Supplied data:
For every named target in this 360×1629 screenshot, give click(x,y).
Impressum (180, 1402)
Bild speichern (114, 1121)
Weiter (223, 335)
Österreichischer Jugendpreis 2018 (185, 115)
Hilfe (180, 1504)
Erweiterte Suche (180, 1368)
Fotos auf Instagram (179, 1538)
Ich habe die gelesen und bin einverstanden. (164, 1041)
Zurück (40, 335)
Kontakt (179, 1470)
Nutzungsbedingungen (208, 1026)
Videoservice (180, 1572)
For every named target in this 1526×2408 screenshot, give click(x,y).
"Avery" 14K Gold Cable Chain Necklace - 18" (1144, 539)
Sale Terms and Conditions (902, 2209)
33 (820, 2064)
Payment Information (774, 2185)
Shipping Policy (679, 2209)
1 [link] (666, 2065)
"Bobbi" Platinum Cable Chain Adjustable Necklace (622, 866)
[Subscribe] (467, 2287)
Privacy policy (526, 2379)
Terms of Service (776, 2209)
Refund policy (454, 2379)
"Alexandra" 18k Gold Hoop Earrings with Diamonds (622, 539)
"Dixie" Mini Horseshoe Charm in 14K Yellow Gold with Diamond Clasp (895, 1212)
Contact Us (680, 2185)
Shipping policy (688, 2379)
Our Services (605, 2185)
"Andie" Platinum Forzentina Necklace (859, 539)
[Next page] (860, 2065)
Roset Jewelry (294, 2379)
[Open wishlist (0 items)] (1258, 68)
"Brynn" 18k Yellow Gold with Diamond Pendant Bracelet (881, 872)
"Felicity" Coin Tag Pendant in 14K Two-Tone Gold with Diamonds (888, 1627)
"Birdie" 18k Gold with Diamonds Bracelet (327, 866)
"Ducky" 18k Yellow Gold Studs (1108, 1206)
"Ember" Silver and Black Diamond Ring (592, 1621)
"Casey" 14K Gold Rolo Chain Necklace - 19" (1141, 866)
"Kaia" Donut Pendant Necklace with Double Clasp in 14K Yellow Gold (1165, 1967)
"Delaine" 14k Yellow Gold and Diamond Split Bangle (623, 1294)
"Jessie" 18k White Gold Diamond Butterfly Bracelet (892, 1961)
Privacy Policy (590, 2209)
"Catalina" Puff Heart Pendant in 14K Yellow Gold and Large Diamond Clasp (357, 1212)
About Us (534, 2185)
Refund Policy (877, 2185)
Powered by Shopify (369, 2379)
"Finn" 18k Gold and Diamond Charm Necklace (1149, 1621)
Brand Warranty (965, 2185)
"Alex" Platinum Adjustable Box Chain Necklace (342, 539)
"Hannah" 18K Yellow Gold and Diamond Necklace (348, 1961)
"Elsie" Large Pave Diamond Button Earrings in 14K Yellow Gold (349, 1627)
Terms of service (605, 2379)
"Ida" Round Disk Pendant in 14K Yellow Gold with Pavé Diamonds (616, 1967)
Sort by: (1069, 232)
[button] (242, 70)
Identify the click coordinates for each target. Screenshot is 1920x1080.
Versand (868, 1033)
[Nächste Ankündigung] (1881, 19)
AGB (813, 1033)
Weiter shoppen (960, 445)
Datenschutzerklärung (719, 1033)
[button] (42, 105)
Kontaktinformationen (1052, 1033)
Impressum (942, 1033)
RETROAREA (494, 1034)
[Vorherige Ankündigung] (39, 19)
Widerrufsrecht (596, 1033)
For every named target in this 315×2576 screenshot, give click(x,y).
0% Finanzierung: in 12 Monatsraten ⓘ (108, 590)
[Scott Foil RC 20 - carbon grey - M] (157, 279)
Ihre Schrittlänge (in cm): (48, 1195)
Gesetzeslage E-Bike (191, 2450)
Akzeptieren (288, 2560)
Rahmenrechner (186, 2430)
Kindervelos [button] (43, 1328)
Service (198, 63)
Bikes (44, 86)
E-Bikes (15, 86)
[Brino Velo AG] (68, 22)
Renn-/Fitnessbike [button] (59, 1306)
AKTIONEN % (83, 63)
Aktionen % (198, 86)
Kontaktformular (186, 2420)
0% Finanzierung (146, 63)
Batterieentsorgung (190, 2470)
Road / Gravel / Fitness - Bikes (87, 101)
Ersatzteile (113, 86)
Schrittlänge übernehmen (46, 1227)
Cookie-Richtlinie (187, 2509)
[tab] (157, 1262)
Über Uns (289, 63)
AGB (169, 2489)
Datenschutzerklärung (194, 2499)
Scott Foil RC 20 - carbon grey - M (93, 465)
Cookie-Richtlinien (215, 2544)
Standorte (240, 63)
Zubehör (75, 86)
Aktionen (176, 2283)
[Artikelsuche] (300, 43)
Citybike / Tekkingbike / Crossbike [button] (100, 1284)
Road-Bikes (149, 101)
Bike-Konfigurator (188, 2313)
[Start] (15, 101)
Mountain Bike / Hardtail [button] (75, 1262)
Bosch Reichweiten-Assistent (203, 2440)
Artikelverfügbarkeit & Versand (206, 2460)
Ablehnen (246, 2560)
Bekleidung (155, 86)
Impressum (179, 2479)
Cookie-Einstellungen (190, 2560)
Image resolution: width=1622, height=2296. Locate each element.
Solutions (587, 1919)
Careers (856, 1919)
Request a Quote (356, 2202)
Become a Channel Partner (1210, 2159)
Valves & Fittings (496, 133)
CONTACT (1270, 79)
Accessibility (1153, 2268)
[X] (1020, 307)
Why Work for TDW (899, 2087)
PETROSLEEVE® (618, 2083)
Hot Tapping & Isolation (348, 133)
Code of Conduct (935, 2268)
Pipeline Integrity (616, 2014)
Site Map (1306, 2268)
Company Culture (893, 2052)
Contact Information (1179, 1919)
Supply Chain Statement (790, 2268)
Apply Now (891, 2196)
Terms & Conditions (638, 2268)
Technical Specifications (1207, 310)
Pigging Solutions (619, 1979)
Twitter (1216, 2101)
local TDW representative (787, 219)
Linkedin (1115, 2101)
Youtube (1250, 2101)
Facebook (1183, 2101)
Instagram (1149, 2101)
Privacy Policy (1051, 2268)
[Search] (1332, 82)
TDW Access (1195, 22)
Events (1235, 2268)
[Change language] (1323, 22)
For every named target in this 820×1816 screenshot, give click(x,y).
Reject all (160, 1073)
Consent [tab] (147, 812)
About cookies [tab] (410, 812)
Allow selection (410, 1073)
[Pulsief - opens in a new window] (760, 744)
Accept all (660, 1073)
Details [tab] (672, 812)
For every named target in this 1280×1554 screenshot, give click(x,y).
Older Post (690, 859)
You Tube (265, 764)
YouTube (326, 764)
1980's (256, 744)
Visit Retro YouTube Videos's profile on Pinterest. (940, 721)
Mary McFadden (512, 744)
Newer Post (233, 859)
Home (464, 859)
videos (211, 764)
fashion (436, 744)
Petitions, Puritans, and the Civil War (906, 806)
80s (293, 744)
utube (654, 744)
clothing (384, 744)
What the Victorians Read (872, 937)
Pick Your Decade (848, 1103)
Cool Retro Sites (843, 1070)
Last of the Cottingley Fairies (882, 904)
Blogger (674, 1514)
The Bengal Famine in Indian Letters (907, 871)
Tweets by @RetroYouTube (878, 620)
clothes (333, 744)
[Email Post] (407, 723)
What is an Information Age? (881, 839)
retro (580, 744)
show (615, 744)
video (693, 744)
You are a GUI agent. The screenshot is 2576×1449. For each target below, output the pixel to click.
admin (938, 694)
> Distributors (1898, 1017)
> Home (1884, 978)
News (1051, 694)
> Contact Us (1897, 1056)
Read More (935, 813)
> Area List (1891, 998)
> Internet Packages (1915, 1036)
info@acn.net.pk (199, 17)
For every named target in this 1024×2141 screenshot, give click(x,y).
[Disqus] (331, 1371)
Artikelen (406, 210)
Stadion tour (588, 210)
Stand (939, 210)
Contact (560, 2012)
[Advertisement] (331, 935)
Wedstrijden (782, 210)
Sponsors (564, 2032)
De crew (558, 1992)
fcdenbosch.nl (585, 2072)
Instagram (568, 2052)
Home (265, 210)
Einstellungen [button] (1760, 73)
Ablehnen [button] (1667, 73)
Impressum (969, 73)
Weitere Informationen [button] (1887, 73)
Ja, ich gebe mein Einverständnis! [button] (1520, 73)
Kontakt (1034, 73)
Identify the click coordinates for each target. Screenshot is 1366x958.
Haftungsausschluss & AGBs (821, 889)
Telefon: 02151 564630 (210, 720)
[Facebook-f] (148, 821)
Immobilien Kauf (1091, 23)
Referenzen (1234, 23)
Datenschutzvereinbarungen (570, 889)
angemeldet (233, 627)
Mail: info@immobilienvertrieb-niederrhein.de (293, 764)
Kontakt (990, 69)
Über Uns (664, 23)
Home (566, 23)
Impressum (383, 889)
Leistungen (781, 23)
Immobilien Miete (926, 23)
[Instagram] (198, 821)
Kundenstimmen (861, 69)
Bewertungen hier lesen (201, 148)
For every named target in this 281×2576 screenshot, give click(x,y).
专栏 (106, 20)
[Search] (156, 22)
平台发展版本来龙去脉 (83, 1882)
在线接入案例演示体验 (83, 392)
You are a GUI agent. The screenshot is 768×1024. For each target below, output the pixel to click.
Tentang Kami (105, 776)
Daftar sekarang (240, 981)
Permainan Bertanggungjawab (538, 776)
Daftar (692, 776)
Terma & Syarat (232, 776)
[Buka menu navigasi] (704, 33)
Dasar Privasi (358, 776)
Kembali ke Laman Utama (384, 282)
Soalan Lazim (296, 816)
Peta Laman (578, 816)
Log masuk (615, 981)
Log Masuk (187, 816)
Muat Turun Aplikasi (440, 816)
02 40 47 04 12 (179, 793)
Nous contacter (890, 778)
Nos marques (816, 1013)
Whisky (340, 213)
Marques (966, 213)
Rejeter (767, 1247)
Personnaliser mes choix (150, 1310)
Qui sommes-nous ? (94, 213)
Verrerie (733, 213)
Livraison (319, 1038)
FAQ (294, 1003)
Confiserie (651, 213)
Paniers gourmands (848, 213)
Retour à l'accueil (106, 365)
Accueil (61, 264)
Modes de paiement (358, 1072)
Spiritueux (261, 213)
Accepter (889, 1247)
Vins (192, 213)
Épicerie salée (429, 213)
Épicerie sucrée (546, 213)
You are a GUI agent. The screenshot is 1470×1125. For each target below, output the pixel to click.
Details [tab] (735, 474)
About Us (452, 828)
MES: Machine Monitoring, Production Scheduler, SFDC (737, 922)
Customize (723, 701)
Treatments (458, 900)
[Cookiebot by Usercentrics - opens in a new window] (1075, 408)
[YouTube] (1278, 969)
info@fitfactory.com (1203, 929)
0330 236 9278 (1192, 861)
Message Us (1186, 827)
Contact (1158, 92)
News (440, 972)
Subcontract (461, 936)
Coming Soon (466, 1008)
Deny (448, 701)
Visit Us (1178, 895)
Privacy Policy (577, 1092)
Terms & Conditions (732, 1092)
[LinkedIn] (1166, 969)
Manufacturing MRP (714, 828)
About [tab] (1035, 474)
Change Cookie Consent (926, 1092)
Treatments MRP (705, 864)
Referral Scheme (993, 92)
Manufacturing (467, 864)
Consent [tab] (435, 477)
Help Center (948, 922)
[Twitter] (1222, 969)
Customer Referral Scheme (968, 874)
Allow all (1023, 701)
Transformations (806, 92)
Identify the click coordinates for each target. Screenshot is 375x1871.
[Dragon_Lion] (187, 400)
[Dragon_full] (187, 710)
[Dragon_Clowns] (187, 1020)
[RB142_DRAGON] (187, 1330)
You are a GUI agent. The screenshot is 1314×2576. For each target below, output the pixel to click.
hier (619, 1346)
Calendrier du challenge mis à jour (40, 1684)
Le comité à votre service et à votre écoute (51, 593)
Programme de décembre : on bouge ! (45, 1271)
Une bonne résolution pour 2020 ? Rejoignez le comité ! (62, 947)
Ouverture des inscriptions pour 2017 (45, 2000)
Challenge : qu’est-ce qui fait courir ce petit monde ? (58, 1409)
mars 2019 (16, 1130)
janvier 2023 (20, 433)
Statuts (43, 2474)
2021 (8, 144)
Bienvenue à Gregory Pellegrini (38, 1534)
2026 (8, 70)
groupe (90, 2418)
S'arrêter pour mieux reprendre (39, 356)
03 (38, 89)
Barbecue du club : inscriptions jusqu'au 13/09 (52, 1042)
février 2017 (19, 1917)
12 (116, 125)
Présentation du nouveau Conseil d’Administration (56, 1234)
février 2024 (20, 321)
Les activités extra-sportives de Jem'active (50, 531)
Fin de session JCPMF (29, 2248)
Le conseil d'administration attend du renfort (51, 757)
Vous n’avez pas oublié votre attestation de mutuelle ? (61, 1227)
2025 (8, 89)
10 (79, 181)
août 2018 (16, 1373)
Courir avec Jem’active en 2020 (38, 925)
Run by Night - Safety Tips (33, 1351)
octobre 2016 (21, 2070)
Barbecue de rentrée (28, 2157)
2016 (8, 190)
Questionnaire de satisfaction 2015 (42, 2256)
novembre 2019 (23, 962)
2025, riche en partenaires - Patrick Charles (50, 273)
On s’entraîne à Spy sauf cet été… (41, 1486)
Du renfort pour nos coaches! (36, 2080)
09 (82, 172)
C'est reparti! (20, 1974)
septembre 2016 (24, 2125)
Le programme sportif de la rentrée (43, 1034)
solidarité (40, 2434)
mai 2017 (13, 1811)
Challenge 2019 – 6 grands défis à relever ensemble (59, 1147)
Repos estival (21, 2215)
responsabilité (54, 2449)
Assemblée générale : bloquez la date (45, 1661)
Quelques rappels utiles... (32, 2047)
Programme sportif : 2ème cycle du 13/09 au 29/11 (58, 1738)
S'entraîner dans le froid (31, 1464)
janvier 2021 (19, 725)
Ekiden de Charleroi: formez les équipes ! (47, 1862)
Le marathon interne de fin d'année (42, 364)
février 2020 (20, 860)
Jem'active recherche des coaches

What you should do: Please give an exact copy of the lines above, beginning with the line containing "Privacy Policy (1051, 2268)" and running through the line containing "retro (580, 744)", and of no other lines.

Worked solution:
Privacy Policy (1051, 2268)
[Search] (1332, 82)
TDW Access (1195, 22)
Events (1235, 2268)
[Change language] (1323, 22)
For every named target in this 820×1816 screenshot, give click(x,y).
Reject all (160, 1073)
Consent [tab] (147, 812)
About cookies [tab] (410, 812)
Allow selection (410, 1073)
[Pulsief - opens in a new window] (760, 744)
Accept all (660, 1073)
Details [tab] (672, 812)
For every named target in this 1280×1554 screenshot, give click(x,y).
Older Post (690, 859)
You Tube (265, 764)
YouTube (326, 764)
1980's (256, 744)
Visit Retro YouTube Videos's profile on Pinterest. (940, 721)
Mary McFadden (512, 744)
Newer Post (233, 859)
Home (464, 859)
videos (211, 764)
fashion (436, 744)
Petitions, Puritans, and the Civil War (906, 806)
80s (293, 744)
utube (654, 744)
clothing (384, 744)
What the Victorians Read (872, 937)
Pick Your Decade (848, 1103)
Cool Retro Sites (843, 1070)
Last of the Cottingley Fairies (882, 904)
Blogger (674, 1514)
The Bengal Famine in Indian Letters (907, 871)
Tweets by @RetroYouTube (878, 620)
clothes (333, 744)
[Email Post] (407, 723)
What is an Information Age? (881, 839)
retro (580, 744)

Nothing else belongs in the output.